### Job
Reproduce the listing below line for line, changing nothing.

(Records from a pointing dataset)

• • • • •

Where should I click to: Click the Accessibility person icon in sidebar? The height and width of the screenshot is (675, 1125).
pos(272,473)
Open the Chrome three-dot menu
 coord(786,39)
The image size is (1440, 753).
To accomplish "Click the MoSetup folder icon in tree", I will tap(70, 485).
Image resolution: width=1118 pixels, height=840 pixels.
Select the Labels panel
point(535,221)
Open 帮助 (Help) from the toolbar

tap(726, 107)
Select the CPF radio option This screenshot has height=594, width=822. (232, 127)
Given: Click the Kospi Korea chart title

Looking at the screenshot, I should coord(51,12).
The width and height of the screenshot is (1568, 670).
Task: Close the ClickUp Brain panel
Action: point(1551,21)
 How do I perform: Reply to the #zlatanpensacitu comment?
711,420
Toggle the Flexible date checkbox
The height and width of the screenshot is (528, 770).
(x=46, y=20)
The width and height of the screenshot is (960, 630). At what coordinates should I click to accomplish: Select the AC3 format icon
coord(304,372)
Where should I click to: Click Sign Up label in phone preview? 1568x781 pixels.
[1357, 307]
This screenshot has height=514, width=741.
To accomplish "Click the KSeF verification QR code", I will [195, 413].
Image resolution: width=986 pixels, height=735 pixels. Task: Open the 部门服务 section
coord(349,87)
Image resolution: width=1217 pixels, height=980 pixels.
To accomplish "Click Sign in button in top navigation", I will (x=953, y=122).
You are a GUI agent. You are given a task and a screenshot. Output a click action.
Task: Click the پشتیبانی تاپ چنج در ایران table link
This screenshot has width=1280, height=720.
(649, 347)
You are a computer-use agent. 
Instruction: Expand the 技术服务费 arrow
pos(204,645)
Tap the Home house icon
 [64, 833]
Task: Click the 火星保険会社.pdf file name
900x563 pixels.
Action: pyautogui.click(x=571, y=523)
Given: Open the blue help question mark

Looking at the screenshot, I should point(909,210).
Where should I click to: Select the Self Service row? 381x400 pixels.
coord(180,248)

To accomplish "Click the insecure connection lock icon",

• • • • •

### The solution
Where should I click to: Click the Accessibility person icon in sidebar? The height and width of the screenshot is (675, 1125).
pos(272,473)
Open the Chrome three-dot menu
 coord(786,39)
The image size is (1440, 753).
To accomplish "Click the MoSetup folder icon in tree", I will tap(70, 485).
Image resolution: width=1118 pixels, height=840 pixels.
Select the Labels panel
point(535,221)
Open 帮助 (Help) from the toolbar

tap(726, 107)
Select the CPF radio option This screenshot has height=594, width=822. (232, 127)
Given: Click the Kospi Korea chart title

Looking at the screenshot, I should coord(51,12).
The width and height of the screenshot is (1568, 670).
Task: Close the ClickUp Brain panel
Action: point(1551,21)
 How do I perform: Reply to the #zlatanpensacitu comment?
711,420
Toggle the Flexible date checkbox
The height and width of the screenshot is (528, 770).
(x=46, y=20)
The width and height of the screenshot is (960, 630). At what coordinates should I click to accomplish: Select the AC3 format icon
coord(304,372)
Where should I click to: Click Sign Up label in phone preview? 1568x781 pixels.
[1357, 307]
This screenshot has height=514, width=741.
To accomplish "Click the KSeF verification QR code", I will [195, 413].
Image resolution: width=986 pixels, height=735 pixels. Task: Open the 部门服务 section
coord(349,87)
Image resolution: width=1217 pixels, height=980 pixels.
To accomplish "Click Sign in button in top navigation", I will (x=953, y=122).
You are a GUI agent. You are given a task and a screenshot. Output a click action.
Task: Click the پشتیبانی تاپ چنج در ایران table link
This screenshot has width=1280, height=720.
(649, 347)
You are a computer-use agent. 
Instruction: Expand the 技术服务费 arrow
pos(204,645)
Tap the Home house icon
 [64, 833]
Task: Click the 火星保険会社.pdf file name
900x563 pixels.
Action: pyautogui.click(x=571, y=523)
Given: Open the blue help question mark

Looking at the screenshot, I should point(909,210).
Where should I click to: Select the Self Service row? 381x400 pixels.
coord(180,248)

To accomplish "Click the insecure connection lock icon",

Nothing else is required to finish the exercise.